Record set:
[Start of section]

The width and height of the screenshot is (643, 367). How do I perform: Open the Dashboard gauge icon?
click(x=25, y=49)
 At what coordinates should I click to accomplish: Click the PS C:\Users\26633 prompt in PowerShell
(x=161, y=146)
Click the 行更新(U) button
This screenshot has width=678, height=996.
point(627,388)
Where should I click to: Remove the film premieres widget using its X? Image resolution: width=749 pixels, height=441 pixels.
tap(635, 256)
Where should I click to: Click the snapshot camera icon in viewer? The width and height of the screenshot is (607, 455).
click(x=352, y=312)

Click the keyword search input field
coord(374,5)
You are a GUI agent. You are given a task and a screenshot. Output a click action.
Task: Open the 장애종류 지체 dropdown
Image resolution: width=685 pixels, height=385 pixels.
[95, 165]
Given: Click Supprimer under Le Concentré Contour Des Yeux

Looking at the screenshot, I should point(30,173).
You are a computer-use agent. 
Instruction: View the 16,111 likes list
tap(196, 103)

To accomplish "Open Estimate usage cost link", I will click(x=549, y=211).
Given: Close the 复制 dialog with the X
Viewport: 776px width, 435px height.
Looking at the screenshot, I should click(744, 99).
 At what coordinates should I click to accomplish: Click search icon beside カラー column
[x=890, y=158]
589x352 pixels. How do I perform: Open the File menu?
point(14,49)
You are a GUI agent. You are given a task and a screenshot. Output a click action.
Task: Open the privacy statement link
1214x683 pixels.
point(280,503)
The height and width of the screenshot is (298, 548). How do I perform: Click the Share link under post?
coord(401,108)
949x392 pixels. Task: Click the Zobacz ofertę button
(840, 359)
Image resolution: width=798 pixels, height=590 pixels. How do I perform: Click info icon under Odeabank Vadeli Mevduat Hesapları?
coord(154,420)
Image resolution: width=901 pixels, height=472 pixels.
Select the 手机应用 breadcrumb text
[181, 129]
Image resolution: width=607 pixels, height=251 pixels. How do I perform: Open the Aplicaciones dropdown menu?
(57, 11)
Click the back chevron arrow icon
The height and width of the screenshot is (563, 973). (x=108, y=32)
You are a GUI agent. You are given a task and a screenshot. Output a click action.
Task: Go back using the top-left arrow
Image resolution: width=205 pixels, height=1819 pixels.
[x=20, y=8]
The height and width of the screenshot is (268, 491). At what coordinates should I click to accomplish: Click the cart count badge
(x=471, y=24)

[End of section]

Task details: To complete the exercise, print all of the entries exactly.

Solution below:
The width and height of the screenshot is (643, 367). How do I perform: Open the Dashboard gauge icon?
click(x=25, y=49)
 At what coordinates should I click to accomplish: Click the PS C:\Users\26633 prompt in PowerShell
(x=161, y=146)
Click the 行更新(U) button
This screenshot has width=678, height=996.
point(627,388)
Where should I click to: Remove the film premieres widget using its X? Image resolution: width=749 pixels, height=441 pixels.
tap(635, 256)
Where should I click to: Click the snapshot camera icon in viewer? The width and height of the screenshot is (607, 455).
click(x=352, y=312)

Click the keyword search input field
coord(374,5)
You are a GUI agent. You are given a task and a screenshot. Output a click action.
Task: Open the 장애종류 지체 dropdown
Image resolution: width=685 pixels, height=385 pixels.
[95, 165]
Given: Click Supprimer under Le Concentré Contour Des Yeux

Looking at the screenshot, I should point(30,173).
You are a computer-use agent. 
Instruction: View the 16,111 likes list
tap(196, 103)

To accomplish "Open Estimate usage cost link", I will click(x=549, y=211).
Given: Close the 复制 dialog with the X
Viewport: 776px width, 435px height.
Looking at the screenshot, I should click(744, 99).
 At what coordinates should I click to accomplish: Click search icon beside カラー column
[x=890, y=158]
589x352 pixels. How do I perform: Open the File menu?
point(14,49)
You are a GUI agent. You are given a task and a screenshot. Output a click action.
Task: Open the privacy statement link
1214x683 pixels.
point(280,503)
The height and width of the screenshot is (298, 548). How do I perform: Click the Share link under post?
coord(401,108)
949x392 pixels. Task: Click the Zobacz ofertę button
(840, 359)
Image resolution: width=798 pixels, height=590 pixels. How do I perform: Click info icon under Odeabank Vadeli Mevduat Hesapları?
coord(154,420)
Image resolution: width=901 pixels, height=472 pixels.
Select the 手机应用 breadcrumb text
[181, 129]
Image resolution: width=607 pixels, height=251 pixels. How do I perform: Open the Aplicaciones dropdown menu?
(57, 11)
Click the back chevron arrow icon
The height and width of the screenshot is (563, 973). (x=108, y=32)
You are a GUI agent. You are given a task and a screenshot. Output a click action.
Task: Go back using the top-left arrow
Image resolution: width=205 pixels, height=1819 pixels.
[x=20, y=8]
The height and width of the screenshot is (268, 491). At what coordinates should I click to accomplish: Click the cart count badge
(x=471, y=24)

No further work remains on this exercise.